Assigned task: Once the line containing "This screenshot has height=2436, width=1125." is found in the entries below, reproduce it and every line after it, stopping at and including the line containing "has width=1242, height=880."; reproduce nothing else, and keep each line exact.
*** Extracted data ***
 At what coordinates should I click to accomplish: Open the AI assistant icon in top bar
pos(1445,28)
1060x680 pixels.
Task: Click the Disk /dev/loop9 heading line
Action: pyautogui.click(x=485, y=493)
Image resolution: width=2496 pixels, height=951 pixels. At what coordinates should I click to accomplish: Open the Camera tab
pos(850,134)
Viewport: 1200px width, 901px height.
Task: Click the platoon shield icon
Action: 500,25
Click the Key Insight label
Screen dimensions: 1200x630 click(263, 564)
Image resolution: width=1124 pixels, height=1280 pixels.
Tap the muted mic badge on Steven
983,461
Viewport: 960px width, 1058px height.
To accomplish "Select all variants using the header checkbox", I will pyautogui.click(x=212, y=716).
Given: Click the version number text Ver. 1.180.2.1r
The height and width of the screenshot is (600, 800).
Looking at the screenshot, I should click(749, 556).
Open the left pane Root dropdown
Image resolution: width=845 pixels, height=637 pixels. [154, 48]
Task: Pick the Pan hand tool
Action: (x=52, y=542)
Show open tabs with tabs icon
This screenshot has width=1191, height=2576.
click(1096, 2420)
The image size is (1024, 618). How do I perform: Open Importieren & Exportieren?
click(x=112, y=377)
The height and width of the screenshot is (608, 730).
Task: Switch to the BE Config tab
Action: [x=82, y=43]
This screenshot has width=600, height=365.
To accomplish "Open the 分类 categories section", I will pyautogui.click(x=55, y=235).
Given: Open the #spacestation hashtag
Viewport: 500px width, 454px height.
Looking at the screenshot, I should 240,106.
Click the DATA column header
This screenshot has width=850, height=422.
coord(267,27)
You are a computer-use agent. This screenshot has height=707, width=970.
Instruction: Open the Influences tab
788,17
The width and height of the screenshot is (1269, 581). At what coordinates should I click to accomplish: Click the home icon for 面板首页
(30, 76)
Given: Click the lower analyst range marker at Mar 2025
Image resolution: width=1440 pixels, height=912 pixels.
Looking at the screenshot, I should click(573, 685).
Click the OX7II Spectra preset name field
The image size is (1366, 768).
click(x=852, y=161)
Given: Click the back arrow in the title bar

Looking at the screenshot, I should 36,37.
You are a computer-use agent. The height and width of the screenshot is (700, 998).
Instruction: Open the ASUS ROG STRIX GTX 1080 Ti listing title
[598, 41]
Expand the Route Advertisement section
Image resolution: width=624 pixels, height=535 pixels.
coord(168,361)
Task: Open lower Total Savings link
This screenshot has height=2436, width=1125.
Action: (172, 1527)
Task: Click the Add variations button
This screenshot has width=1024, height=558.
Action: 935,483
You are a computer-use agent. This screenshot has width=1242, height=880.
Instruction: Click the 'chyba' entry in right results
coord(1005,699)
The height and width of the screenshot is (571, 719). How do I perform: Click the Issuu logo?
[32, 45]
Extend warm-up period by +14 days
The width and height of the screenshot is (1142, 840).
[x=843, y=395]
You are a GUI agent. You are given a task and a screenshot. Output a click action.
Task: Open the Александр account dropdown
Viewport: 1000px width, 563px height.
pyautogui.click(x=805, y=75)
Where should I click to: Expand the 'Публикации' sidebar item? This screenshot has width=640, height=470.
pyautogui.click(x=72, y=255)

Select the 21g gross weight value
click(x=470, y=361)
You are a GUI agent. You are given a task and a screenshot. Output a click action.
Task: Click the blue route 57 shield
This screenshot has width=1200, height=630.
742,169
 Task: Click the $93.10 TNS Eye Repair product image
*** End of Extracted data ***
Problem solution:
This screenshot has height=2436, width=1125.
Action: (172, 1527)
Task: Click the Add variations button
This screenshot has width=1024, height=558.
Action: 935,483
You are a computer-use agent. This screenshot has width=1242, height=880.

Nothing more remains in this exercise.